The first 100 days sets the tone for your leadership within your team and across your peer set. Here is what to do in the first 100 days to get up to speed quickly.
- First, draft a 100-day plan as quickly as possible to identify, achieve, and maintain key performance parameters. Use it to align with your peers and other management team members.
- Then, keep a running log separately that defines activities that maintain the business and activities to improve the business. Understand the ratio and make sure your leadership agrees with the split.
- Conduct an immediate assessment of direct reports and key positions. Identify capabilities and gaps and work with your leadership and peers to devise clear organizational structure alignment.
- Establish a communication cadence for key stakeholders and employees across all levels. This will aid in alignment and clarify expectations early on. Any gaps in communication can create misunderstanding and confusion within the organization. Consider daily check-ins during the first week for direct reports, and then weekly. Begin a “skip level” cadence to penetrate deeper into your organization. Create office hours so members know when you are available.
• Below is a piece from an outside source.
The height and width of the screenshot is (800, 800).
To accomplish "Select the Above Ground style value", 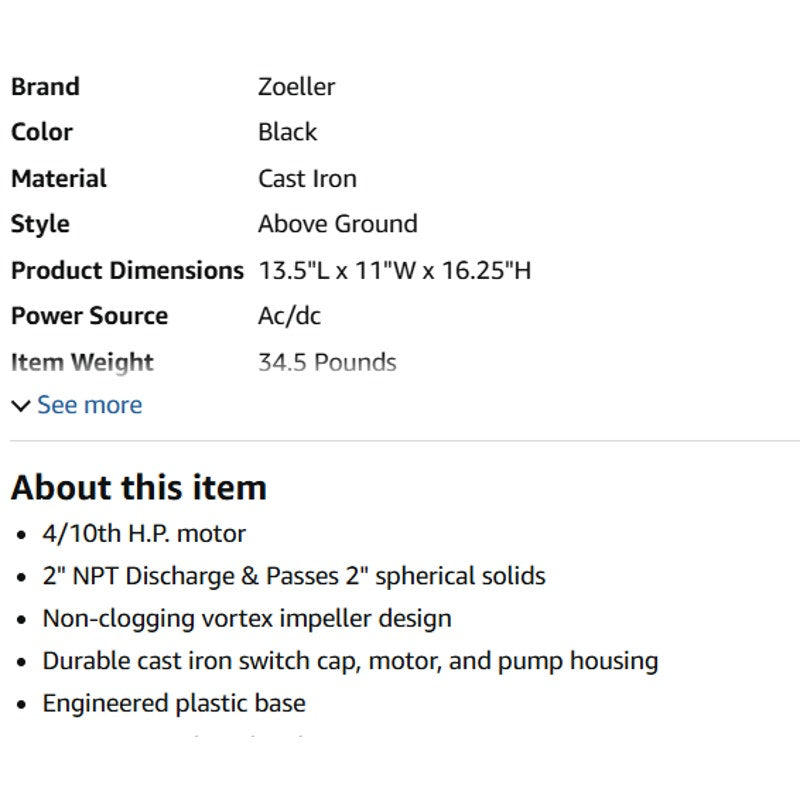I will click(337, 224).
- Perform a financial assessment to get a clear picture of the financial reporting, contribution and needs for your department. Evaluate your annual and quarterly budgets. Review with your leadership to ensure you understand operational spending, initiative budgets and your spending limits and restrictions.
- Visit stores get out of the headquarters market with an intention to see a store representing all prototypes, your largest and your smallest stores as well as very high-volume and very low-volume stores.
- Finally, be conscious of the need to understand and work within the culture of the company. Build authentic relationships with legacy employees and peers .First, seek to understand the reasons behind practices before attempting to change or replace practices. You will gain credibility and respect if you appreciate the culture before making changes in your first 100 days on the job.